DIRECTIONS FOR THIS TASK. Copy every line of the data below word for word, leaving out the pictures.

DATA SUPPLIED.
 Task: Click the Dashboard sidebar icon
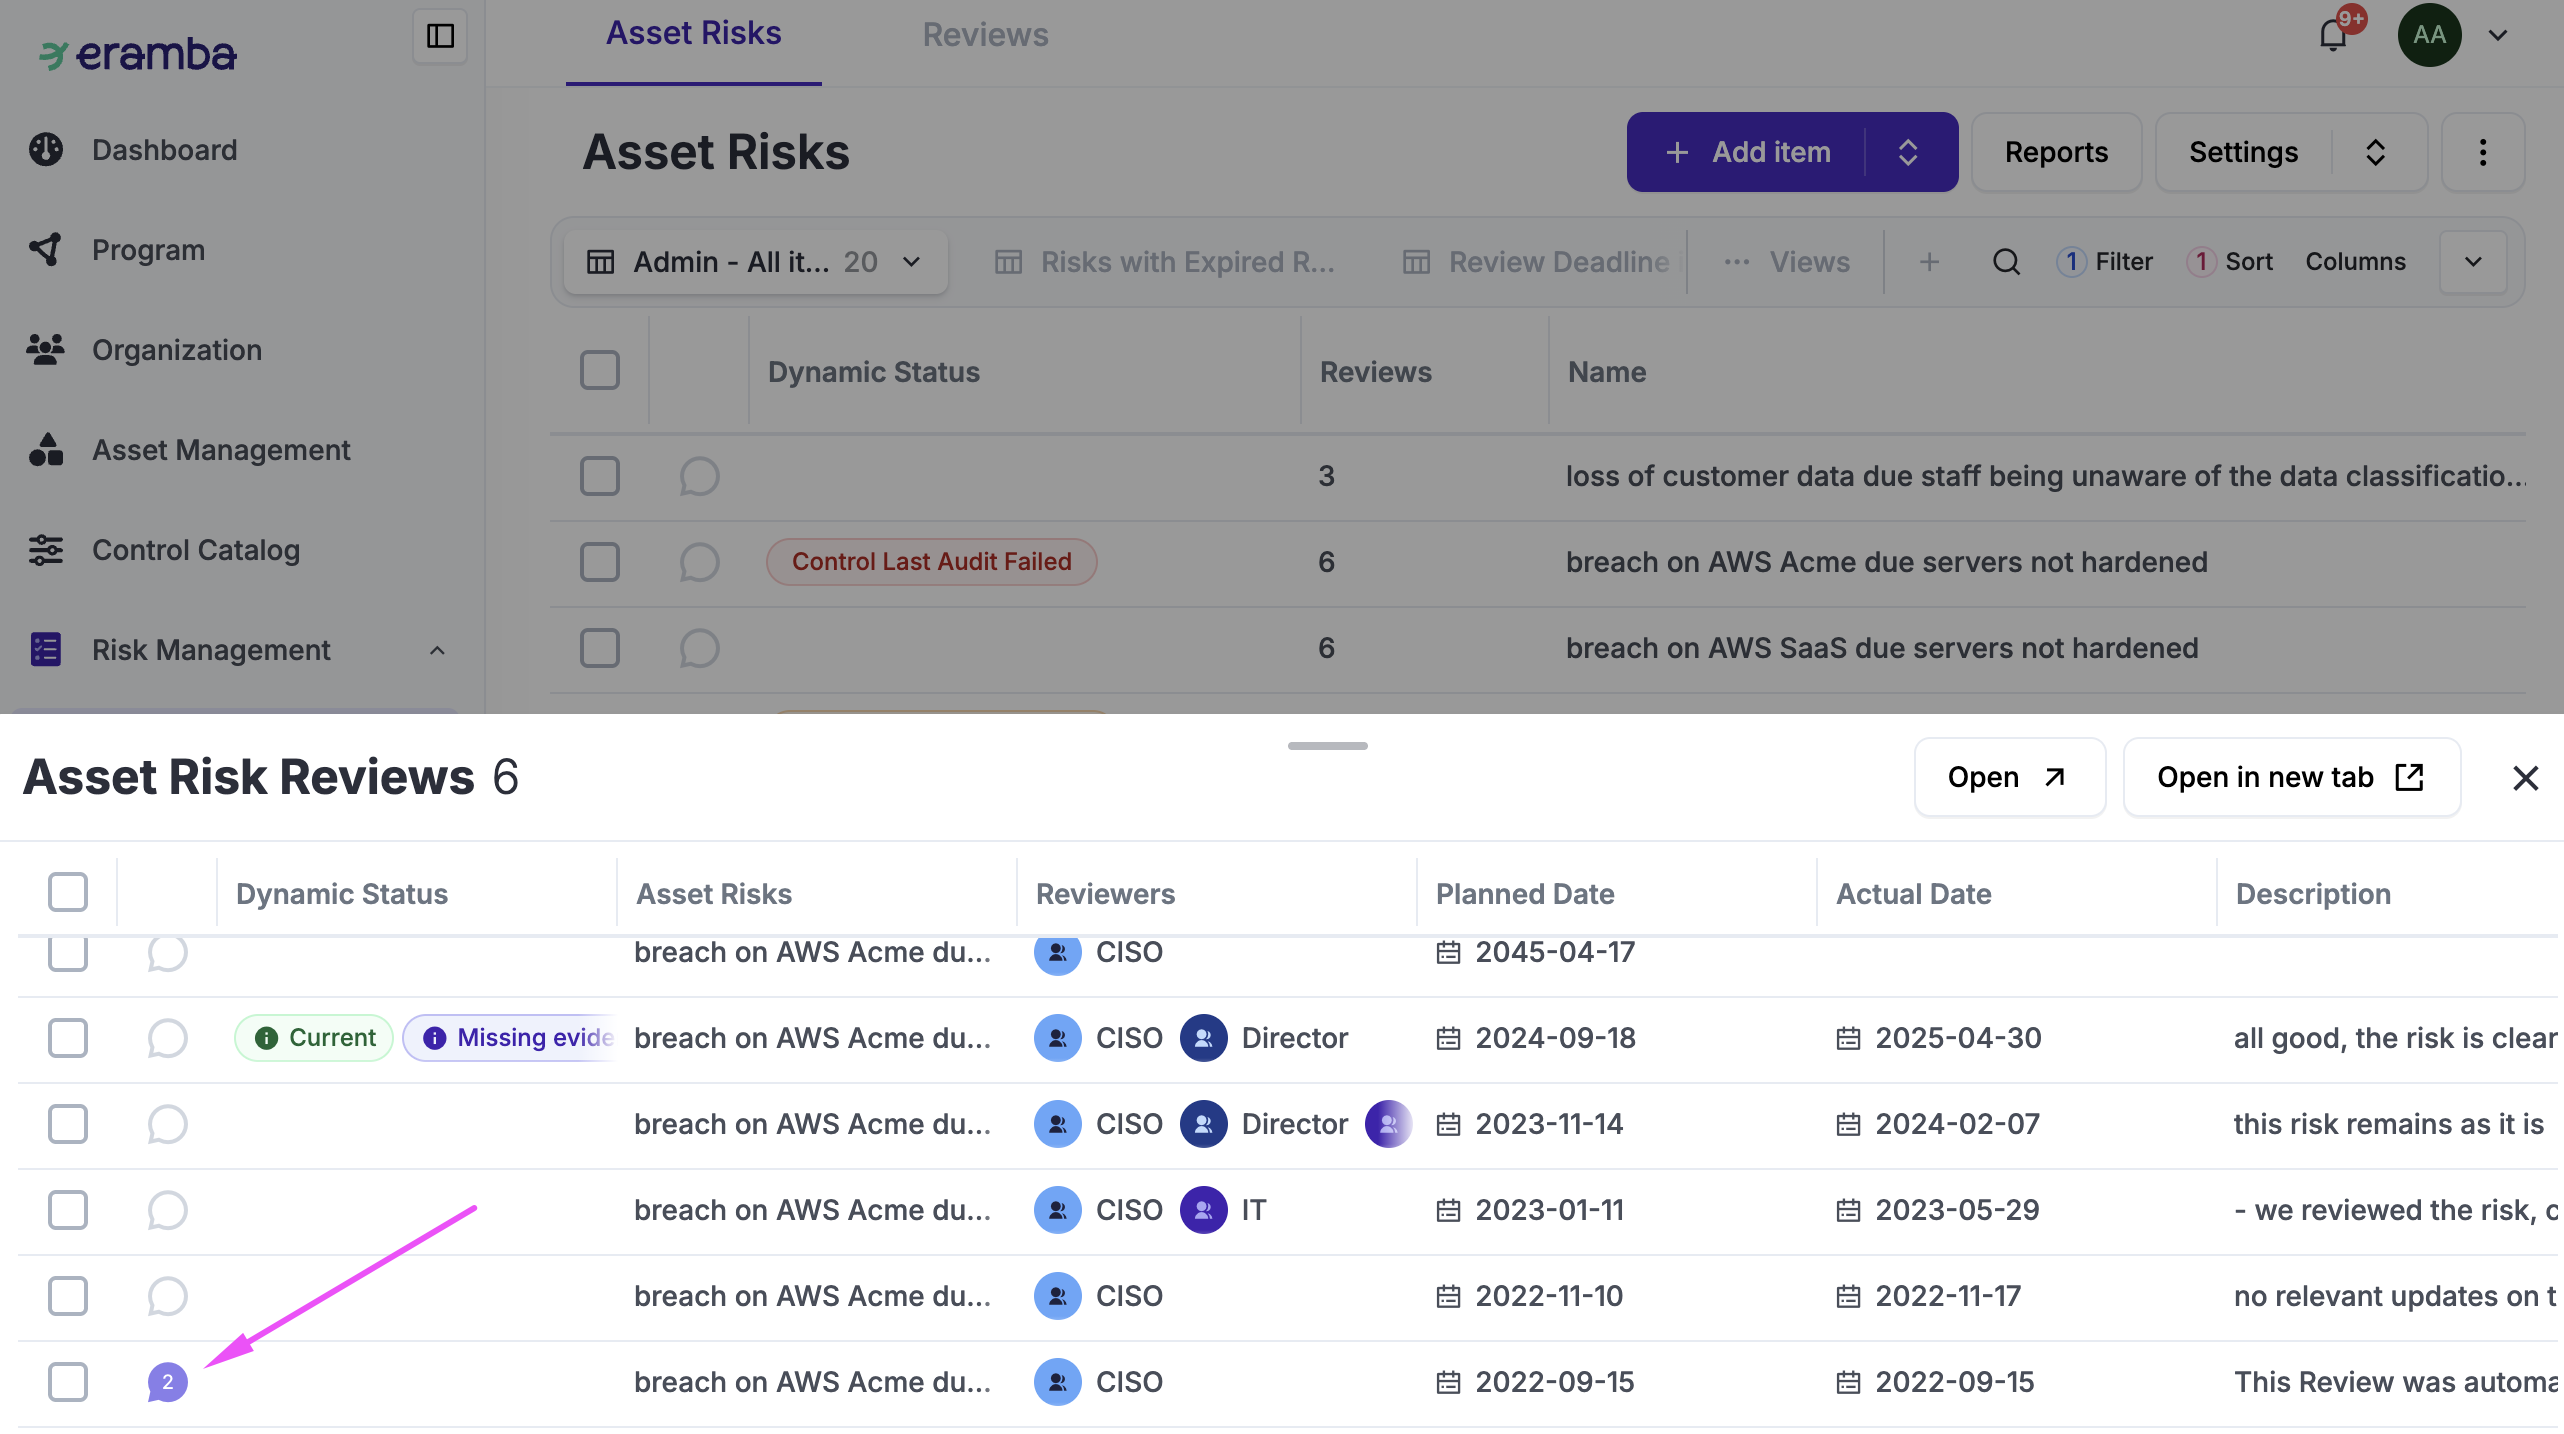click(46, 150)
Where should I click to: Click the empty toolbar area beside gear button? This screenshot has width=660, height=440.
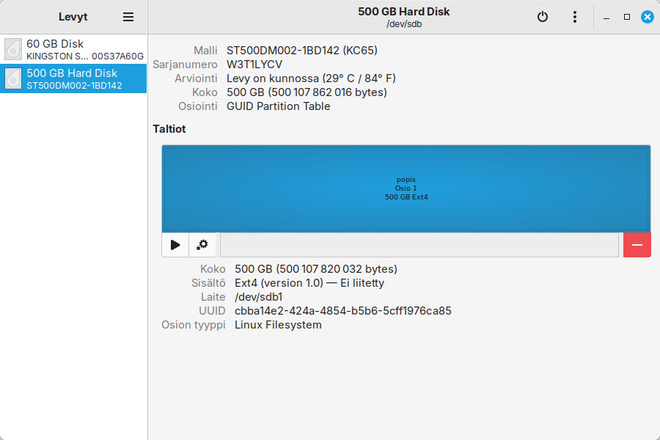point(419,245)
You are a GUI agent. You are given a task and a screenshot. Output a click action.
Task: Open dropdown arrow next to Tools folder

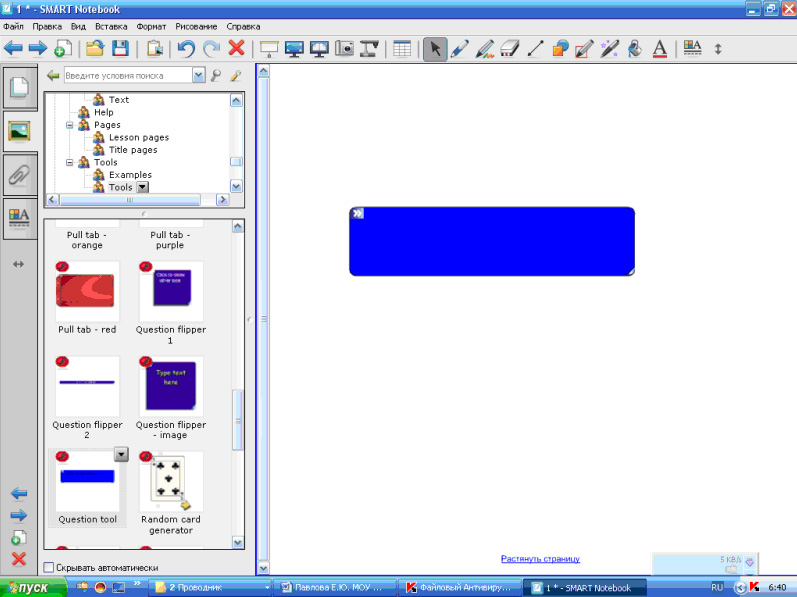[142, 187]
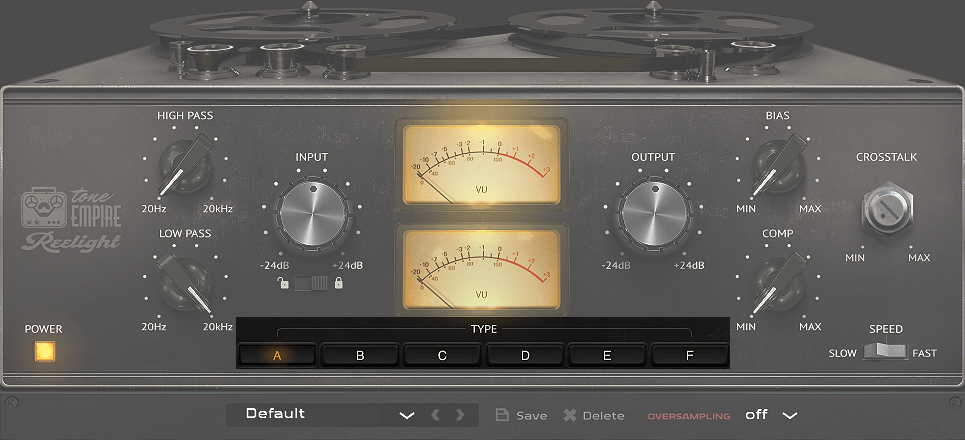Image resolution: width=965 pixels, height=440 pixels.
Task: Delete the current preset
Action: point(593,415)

COMPLETED TASK.
 Task: Click the Dashboard sidebar icon
click(46, 150)
Where should I click to: Click the empty toolbar area beside gear button? This screenshot has width=660, height=440.
point(419,245)
You are a GUI agent. You are given a task and a screenshot. Output a click action.
Task: Open dropdown arrow next to Tools folder

[142, 187]
Image resolution: width=965 pixels, height=440 pixels.
Task: Delete the current preset
Action: point(593,415)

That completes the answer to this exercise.